In the United States, the inflation rate was 0.2% through the 12 months ended July. In the United Kingdom, inflation was 0.1% in July.

How is inflation measured? What are the metrics used in gauging inflation?

Inflation is generally gauged in terms of a consumer price index. Hence, investors follow CPIs more than the Producer Price Index. Statistical agencies, not central banks, measure inflation. Most inflation figures are gathered from surveys. Prices of tens of thousands of goods are recorded and placed into a market basket. The cost of the said basket is compared over time, resulting in a price index.

Price index pertains to the cost of the present market basket, expressed as a percentage of the cost of the identical basket in the starting year. In essence, it is a measure of relative price changes. This was first used to determine the cost of living in order to figure out the wage hikes necessary to maintain a particular standard of living.

In America, the Bureau of Labor Statistics uses two main price indices to gauge inflation.

  • Consumer Price Index - An index assessing price changes in consumer goods and services from the buyer’s point of view. CPI is computed by averaging the price changes for each item in the preset basket of goods, such as food, medical care, and transportation.

■ **SOURCE MATERIAL**:
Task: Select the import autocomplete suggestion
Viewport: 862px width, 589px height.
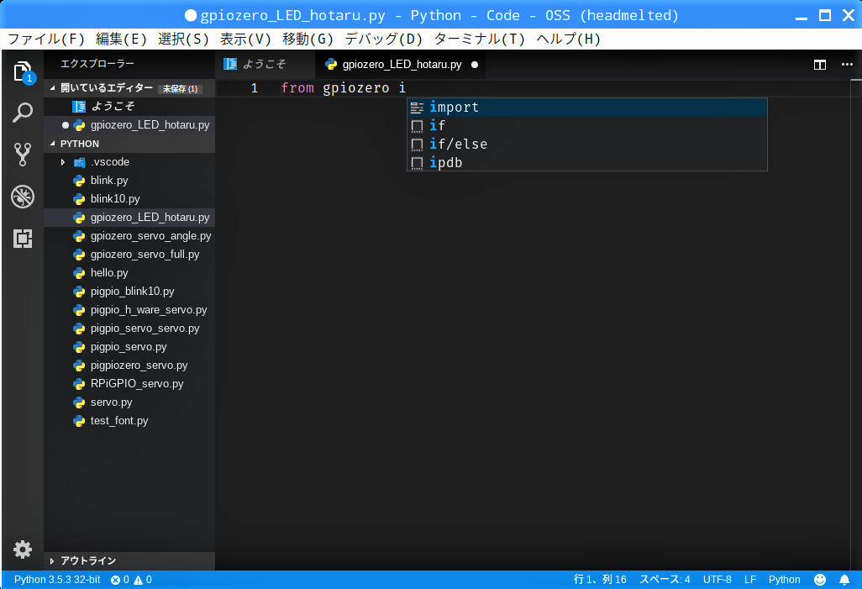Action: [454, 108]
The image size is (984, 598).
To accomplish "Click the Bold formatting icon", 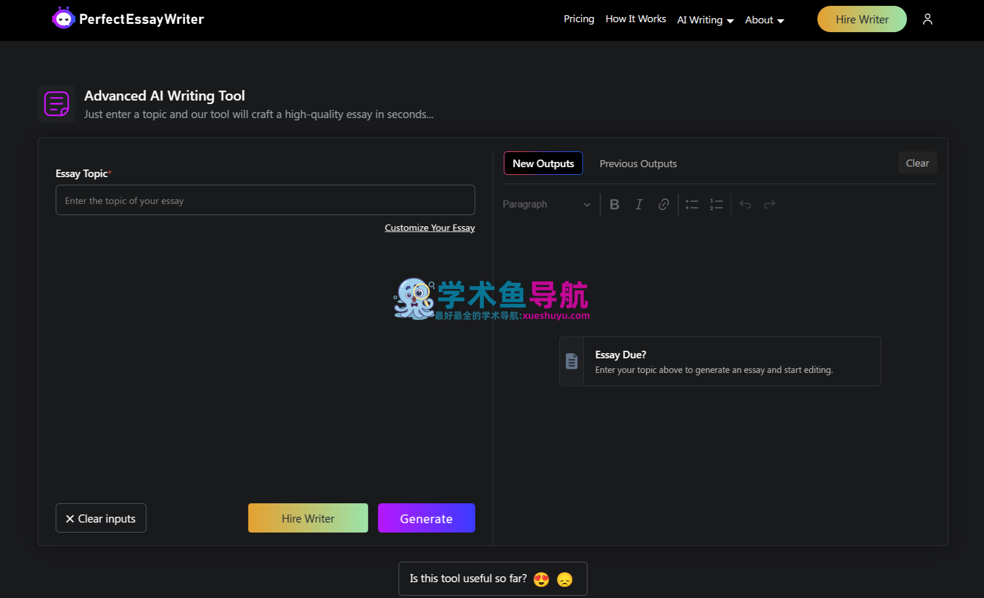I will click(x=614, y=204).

==

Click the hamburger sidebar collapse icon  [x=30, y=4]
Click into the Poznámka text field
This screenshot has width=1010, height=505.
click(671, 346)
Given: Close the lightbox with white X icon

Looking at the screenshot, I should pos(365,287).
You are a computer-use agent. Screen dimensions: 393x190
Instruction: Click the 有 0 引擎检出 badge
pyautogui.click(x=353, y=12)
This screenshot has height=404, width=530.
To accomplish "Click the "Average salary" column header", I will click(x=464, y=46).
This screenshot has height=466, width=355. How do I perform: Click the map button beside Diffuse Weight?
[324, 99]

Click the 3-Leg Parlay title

■ **TASKS**:
**1)** Reproduce verbatim the portion of the text on measuring inflation starting at "Price index pertains" and ending at "care, and transportation.".
**2)** Write the next part of the text on measuring inflation, picking up after its final sentence.
The data bears no relation to the text on measuring inflation.

■ **RESPONSES**:
**1)**
Price index pertains to the cost of the present market basket, expressed as a percentage of the cost of the identical basket in the starting year. In essence, it is a measure of relative price changes. This was first used to determine the cost of living in order to figure out the wage hikes necessary to maintain a particular standard of living.

In America, the Bureau of Labor Statistics uses two main price indices to gauge inflation.

  • Consumer Price Index - An index assessing price changes in consumer goods and services from the buyer’s point of view. CPI is computed by averaging the price changes for each item in the preset basket of goods, such as food, medical care, and transportation.

**2)**
  • Producer Price Index - From a seller’s vantage point, the index evaluates the average change in selling prices by local producers of goods and services over time. PPI looks at three production areas: commodity-based, industry-based, and stage-of-processing-based companies.

Like what we have mentioned before, price indexes are sizable surveys. The federal agency contacts thousands of retail stores, service establishments, rental units and doctors’ offices to get price information on several items used to trail price changes in the CPI. Prices of approximately 80,000 items are recorded monthly, representing a selected sample of the prices paid by consumers for the products and services bought.